> **TASK OBJECTIVE**: Below are records; count how many of their lines contain the string "value", and give only that number.
WORKING DATA START
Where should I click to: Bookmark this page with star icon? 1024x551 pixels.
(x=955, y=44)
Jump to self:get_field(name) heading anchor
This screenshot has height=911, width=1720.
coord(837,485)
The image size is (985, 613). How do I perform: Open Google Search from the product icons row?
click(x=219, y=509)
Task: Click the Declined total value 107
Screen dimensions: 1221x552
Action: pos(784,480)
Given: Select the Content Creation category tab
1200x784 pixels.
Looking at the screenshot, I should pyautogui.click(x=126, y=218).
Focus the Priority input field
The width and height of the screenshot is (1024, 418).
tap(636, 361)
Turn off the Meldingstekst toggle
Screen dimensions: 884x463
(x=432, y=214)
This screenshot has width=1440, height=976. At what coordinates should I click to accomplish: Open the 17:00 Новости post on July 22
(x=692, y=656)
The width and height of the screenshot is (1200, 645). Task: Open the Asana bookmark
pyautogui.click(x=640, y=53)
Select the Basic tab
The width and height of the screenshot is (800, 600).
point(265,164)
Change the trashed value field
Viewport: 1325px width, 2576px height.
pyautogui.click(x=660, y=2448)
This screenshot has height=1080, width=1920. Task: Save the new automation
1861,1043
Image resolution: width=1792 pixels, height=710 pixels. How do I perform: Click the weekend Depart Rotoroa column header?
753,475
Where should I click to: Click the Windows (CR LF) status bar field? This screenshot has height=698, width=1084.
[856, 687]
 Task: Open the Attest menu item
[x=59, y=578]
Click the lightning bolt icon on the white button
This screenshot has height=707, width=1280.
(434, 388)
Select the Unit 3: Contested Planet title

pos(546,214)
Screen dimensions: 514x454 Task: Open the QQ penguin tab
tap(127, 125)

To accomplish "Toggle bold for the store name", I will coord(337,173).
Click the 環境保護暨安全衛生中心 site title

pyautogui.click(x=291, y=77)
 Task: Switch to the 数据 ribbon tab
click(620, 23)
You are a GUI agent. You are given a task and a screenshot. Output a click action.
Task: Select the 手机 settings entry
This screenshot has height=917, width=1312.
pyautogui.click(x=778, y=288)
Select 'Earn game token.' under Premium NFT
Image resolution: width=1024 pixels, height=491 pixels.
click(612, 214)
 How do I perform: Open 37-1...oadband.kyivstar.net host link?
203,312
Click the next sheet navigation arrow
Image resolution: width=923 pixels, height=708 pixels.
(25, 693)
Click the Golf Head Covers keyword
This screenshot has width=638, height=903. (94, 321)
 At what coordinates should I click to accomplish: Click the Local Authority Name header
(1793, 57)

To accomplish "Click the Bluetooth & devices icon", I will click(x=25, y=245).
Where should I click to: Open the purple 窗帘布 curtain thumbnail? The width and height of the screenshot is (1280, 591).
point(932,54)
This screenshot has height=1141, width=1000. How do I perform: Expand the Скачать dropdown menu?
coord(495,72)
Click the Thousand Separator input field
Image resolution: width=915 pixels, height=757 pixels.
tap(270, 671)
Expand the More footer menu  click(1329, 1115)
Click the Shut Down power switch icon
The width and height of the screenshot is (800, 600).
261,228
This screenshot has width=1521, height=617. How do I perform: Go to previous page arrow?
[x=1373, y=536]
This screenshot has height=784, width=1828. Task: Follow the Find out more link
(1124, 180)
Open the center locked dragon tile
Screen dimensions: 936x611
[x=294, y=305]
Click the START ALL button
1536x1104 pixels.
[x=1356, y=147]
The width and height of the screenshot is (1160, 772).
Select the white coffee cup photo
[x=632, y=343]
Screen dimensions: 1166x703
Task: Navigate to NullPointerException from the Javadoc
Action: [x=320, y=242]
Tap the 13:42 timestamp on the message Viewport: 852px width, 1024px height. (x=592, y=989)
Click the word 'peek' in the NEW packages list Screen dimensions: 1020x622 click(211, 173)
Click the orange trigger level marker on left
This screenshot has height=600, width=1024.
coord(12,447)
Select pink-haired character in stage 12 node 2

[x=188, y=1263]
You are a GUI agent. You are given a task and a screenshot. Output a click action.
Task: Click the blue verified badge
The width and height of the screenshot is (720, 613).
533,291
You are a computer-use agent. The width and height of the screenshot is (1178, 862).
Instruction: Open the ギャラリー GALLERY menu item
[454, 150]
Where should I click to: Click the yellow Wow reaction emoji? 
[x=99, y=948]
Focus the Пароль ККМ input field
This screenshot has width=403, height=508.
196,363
WORKING DATA END
> **SOLUTION TO THIS EXERCISE**: 2